### ESTRATTO DELL'ARTICOLO:
Manovra, il Pd denuncia l’emendamento “anti Mesiano”: “Può sospendere il processo Fininvest-Cir”

Pubblicato il 8 Luglio 2010 14:57 | Ultimo aggiornamento: 8 Luglio 2010 15:23

Nella manovra ci sarebbe, secondo i deputati del Pd, una norma che potrebbe sospendere il processo Fininvest-Cir per nove mesi. Nell’emendamento presentato ieri dal governo è stata infatti introdotta la figura dell’ausiliario del giudice nelle cause civili. Il giudice civile potrà nominare “anche con decreto pronunciato fuori udienza e comunicato alle parti” un ausiliario “per la sollecita definizione della controversia”. In pratica, il giudice non sarebbe più monocratico e quindi potrebbe dover “negoziare” la sentenza con questa nuova figura, allungando i tempi giudiziari.

L’ausiliario dovrà fare una proposta di decisione al giudice. Quest’ultima dovrà essere comunicata alle parti che, entro 30 giorni, potranno dichiarare o meno di accettarla. Se la accettano il giudice si limiterà semplicemente a confermarla cancellando la causa dal ruolo e pronunciandosi sulle spese. Se invece la parte non condividerà la proposta di questo ausiliario, mentre il giudice la considererà valida, questa, anche se vittoriosa, dovrà essere condannata al pagamento dell’indennità che dovrà essere versata all’ausiliario.

La norma è contenuta nel comma 18 dell’emendamento 48.0.1000. A confermare l’ipotesi è stato il capogruppo del Pd in commissione Giustizia della Camera Donatella Ferranti, che ha ribattezzato la previsione del governo come ”anti-Mesiano” dal nome del giudice ”duramente attaccato dalle reti tv della famiglia Berlusconi per aver firmato la sentenza che obbliga la Fininvest a risarcire la Cir di 750 milioni per l’affare Mondadori”.

### AZIONI RICHIESTE:
a - Trascriva dall'articolo sulla manovra il passo compreso tra "L’ausiliario dovrà fare" e "essere versata all’ausiliario.", estremi inclusi.
b - Secondo l'articolo sulla manovra, in quale comma e in quale emendamento è contenuta la norma sull'ausiliario del giudice?
I record non hanno alcun legame con l'articolo.

### DATI FORNITI:
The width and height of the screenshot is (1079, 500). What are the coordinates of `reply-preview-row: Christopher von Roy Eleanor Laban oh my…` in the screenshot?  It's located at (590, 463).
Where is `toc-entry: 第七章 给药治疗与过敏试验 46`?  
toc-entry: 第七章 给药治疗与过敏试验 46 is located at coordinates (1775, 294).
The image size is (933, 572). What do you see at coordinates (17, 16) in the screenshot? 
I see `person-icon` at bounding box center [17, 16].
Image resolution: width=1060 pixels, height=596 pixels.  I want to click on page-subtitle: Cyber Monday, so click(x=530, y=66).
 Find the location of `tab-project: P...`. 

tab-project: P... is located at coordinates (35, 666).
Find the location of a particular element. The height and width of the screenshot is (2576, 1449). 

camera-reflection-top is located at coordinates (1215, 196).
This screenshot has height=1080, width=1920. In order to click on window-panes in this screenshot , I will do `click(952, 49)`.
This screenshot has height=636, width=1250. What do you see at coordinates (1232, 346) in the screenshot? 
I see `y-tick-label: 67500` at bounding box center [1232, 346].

### RISULTATI ATTESI:
a -
L’ausiliario dovrà fare una proposta di decisione al giudice. Quest’ultima dovrà essere comunicata alle parti che, entro 30 giorni, potranno dichiarare o meno di accettarla. Se la accettano il giudice si limiterà semplicemente a confermarla cancellando la causa dal ruolo e pronunciandosi sulle spese. Se invece la parte non condividerà la proposta di questo ausiliario, mentre il giudice la considererà valida, questa, anche se vittoriosa, dovrà essere condannata al pagamento dell’indennità che dovrà essere versata all’ausiliario.

b - Nel comma 18 dell'emendamento 48.0.1000.